Der Experimentalfilm "Victoria" war am Ende des Deutschen Filmpreises DER Abräumer des Abends: Siebenmal nominiert, satte sechs goldene Lolas gewonnen, darunter bester Film, beste Regie, beste Hauptdarstellerin, bester Hauptdarsteller. Wir waren natürlich dabei und haben mit Nominierten, Gewinnern und Feierwilligen gesprochen.

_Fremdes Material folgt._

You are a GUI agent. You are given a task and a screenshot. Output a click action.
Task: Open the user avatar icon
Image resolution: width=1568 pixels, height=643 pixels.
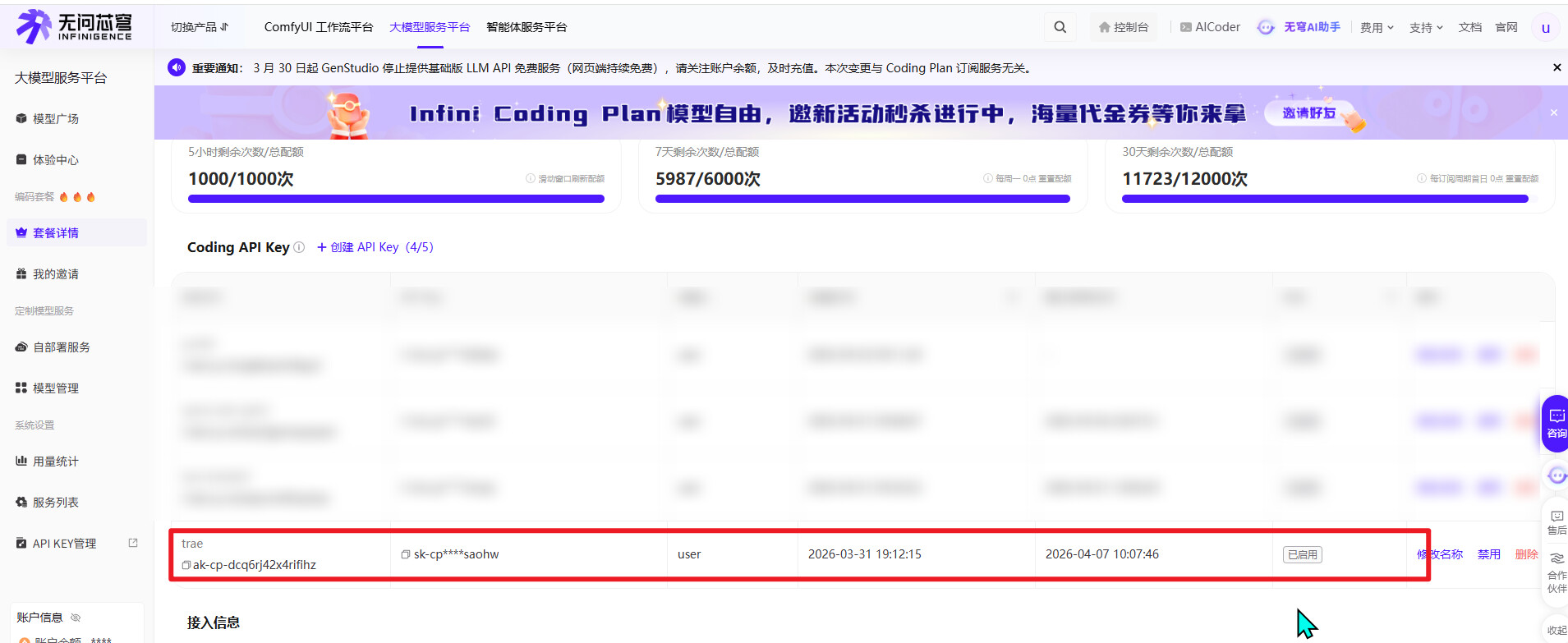(x=1545, y=28)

"Underdog" ist ein ungarisches Drama das schon die Jury in Cannes überzeugen konnte: Die Geschichte über ein junges Mädchen, das verzweifelt seinen ausgesetzten Mischlingshund wiederfinden will, gewann in der Nebenkategorie "Un Certain Regard". Jetzt startet der Film bei uns und weist erstaunliche Parallelen zu "Planet der Affen" auf: Hunde, die man tritt, beißen zurück. In diesem Fall bestens organisiert und angeführt von: dem Mischling des jungen Mädchens - ganz ohne Computeranimation.

In "Ted" hatte es Mark Wahlberg 2012 als ewiger Junggeselle John mit seinem eigenen Teddybär zu tun: Ted war der sarkastischste, übellaunigste, versoffenste, verkiffteste und faulste Teddy in der Geschichte der Stofftiere. Eine Fortsetzung war schnell beschlossene Sache und kommt diesen Donnerstag in die Kinos. Überraschenderweise mindestens so witzig wie Teil 1.